*GOAL*
Pick up the blog post about reviewing planeswalkers for EDH after its final sentence and keep writing it in the same voice.

It seems as soon as I switched over here to GDC that I have been inundated with real life stuff and have been having trouble finding time to write. I basically spent the whole month of June finding a new apartment, packing up to move to said apartment, and then moving over the course of the last week of June. In short: moving is soul-wrenching. I’m now somewhat settled into my new place but there is still painting, unpacking, and setting up a new internet connection. Hurray adult things! 

I’ve been itching to get back to writing and what better way to jump back in then unearthing The Planeswalker Tsar? The Planeswalker Tsar, for those of you unfamiliar with my previous writing, is where I throw on the Cap of Monomakh and review the many planeswalkers of EDH and their application in the format. This whole enterprise stemmed from when I ran a 5-color ‘walker helmed by Progenitus that was one of my signature decks for a long time. I have since retired it, but many of the lessons I learned about planeswalkers still apply to this day and these lessons have helped me to craft a philosophy about which ones are most useful in our format. They may not be the most integral part of the format, but are incredibly popular cards that many players want to use in their builds. Some really take to the format while others glide on a reputation earned in more competitive formats and don’t exactly move the needle in EDH. I’d like to guide players as to which ones are the best.

The last ‘walker I reviewed was Ugin, the Spirit Dragon, so there has been a buildup of 7 new planeswalkers to investigate: Dragons of Tarkir’s Sarkhan Unbroken and Narset Transcendent along with the 5 flipwalkers found in M:tG Origins.

*COLLECTED MATERIAL*
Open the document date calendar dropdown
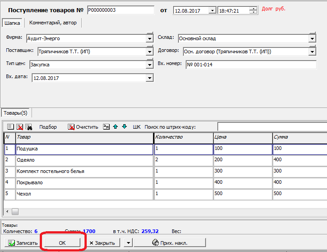 pos(212,10)
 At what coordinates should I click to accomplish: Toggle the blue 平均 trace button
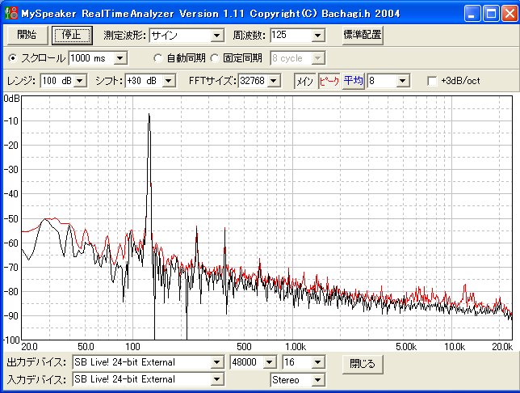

*OUTPUT FOR THIS EXERCISE*
Let’s start with Sarkhan Unbroken. No longer a nomad seeking dragons or tortured pawn of dragonwalkers, the first Temur planeswalker represents Sarkhan at his fully realized potential. He’s embraced his shamanic side and the resulting card is one of the strongest walkers released to date. His +1 ability is pure upside, drawing you a card and adding one mana of any color to your mana pool. I’ve heard this ability described as an Explore without a lasting effect, and that is highly accurate. Ramp and card draw are always sought after in EDH and stapling the two abilities together makes it a very fruitful +1.

Sarkhan’s -2 ability provides protection for the ‘walker in the form of a 4/4 flying dragon. This token is only matched in terms of size by Ob Nixilis of the Black Oath‘s flying demon token as far as ‘walker produced tokens go (not counting ultimate abilities). These dragon tokens will provide ample protection on the EDH field, and even if Sarkhan Unbroken just gets to produce one activation of this ability, it won’t go down as a complete disaster.

As far as his Ultimate goes, it obviously scales well with the amount of dragons in your deck, but even if you’re running 2-3 dragons you’re still getting a great deal. That’s a Tooth and Nail plus, folks. 

While some might say that we got a truly broken general in Narset, Enlightened Master, her planeswalker version Narset Transcendent lives in that same space with her. Her +1 ability has been favorably compared to Domri Rade‘s +1 ability since it allows you to draw a card as long as its not a creature or land. I agree with this sentiment, because unless you’ve specifically built a deck tailored around creatures, most EDH decks using Narset’s color combination are going to be running a heavy split on cards that she will draw. You’ll probably have a 50-55% chance of drawing a card off in a standard EDH deck, as opposed to Domri’s 20-25% in the same situation.

The -2 ability is solid, with a favorable comparison to Chandra, the Firebrand. Narset gives you the spell again a turn later, with the unfavorable drawback of having to exile the spell. The staggering ability of that rebound clause creates some nifty situations that Narset can take advantage of – such as with Wrath of God-type effects since you get two uses out of the spell on consecutive turns as opposed to not being able to copy it for value with Chandra’s ability. You may be giving valuable information to your opponents since they will know what spell is coming on the next turn, but you’re generally fine with that since you’ll be getting value out of a free cast.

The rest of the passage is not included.